Her arms held me tightly, so I couldn’t escape. I buried my face in her chest instead, trying to hide my expression.
Ah… so soft...
She’s definitely wearing a bra and an inner shirt, but even through that, Hisui’s chest was still unbelievably fluffy. I shifted my head left and right, taking in the softness.
“Fufu… You can be as clingy with Mama as you want, okay?”
She patted my back gently—pom, pom—then slowly rubbed up and down. It was like my whole body was melting into comfort.
“You’re doing your best, Alice. I’m proud of you.”
“Mmm…”
That one hit a bit too hard. I felt something welling up inside me and, to hold it back, I wrapped my arms around Hisui and hugged her tightly in return.
“...Hisui.”
“Mama.”
She corrected me gently, almost like a soft scolding.
“U-uhh—”
“When it’s just the two of us, call me Mama, okay?”
“……Mama?”
“Yes, it’s Mama.”
“Mama…”
“There, there, my sweet Alice.”
It was a bewitching absolution.
Because it’s Mama, it’s okay to be spoiled.
Accepting Mama’s love is only natural.
It was a warm sensation—like sinking into a bath. All the tension in my body melted away, and I felt myself slowly, deeply submerging.
“It’s alright… so don’t cry.”
Cry? Who’s crying?
…Me?
“Why…?”
“It’s fine. Mama understands everything.”
A tight, strong, yet gentle embrace.
“…Mama… Mamaaa…”
I clung to her helplessly, surrendering to my emotions.
“Yes, yes.”
She accepted all of me.
“Alice, I love you.
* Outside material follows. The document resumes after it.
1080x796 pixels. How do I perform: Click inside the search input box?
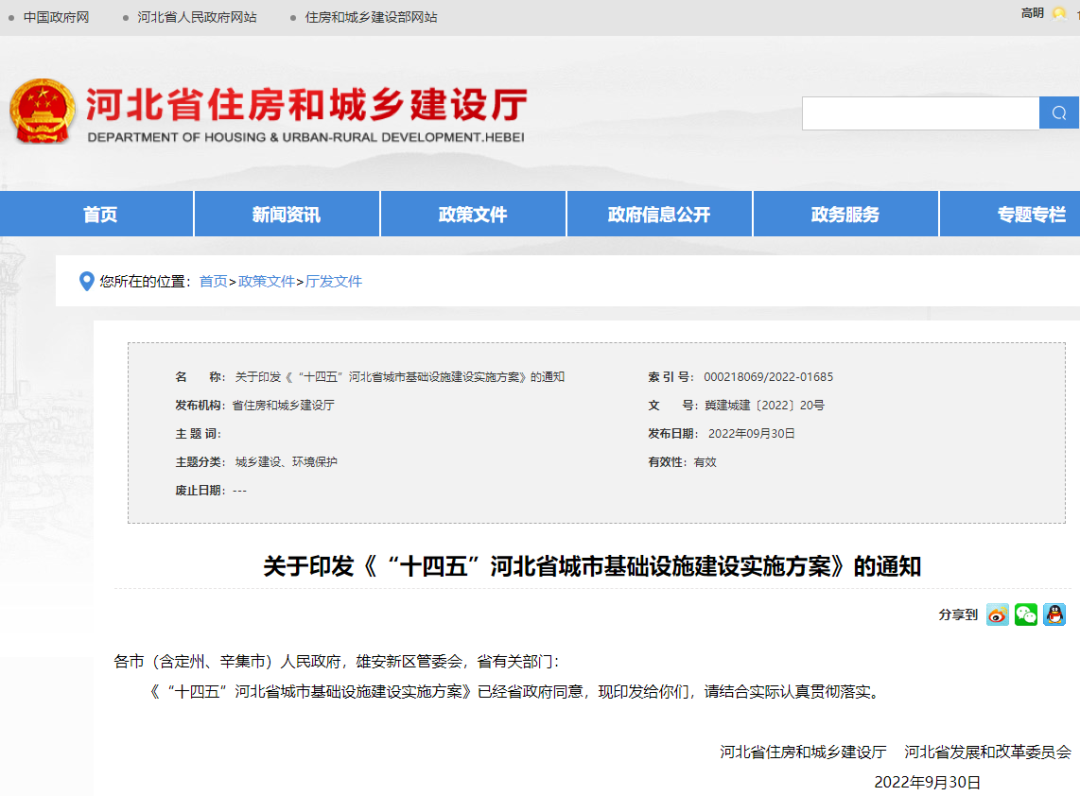pos(920,112)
Love you, love you, love you…”
The whispered words of love in my ear.
It was as if my heart—this fragile vessel—was being filled with love. As the container overflowed, every other emotion spilled away.
“Now then, let’s lie down, shall we?”
Hisui leaned back, pulling me with her. Cradled in her arms, I lay beside her.
“Alice loves breasts, doesn’t she…? Then, how about some breast time now?”
The buttons of Hisui’s dress shirt came undone before my eyes. The white lace bra, her breasts—voluminous, overwhelming breasts—filled my vision.
Faced with them, I could only obey my instincts—whether they were those of a man, those of a child, or something else entirely, I didn’t know.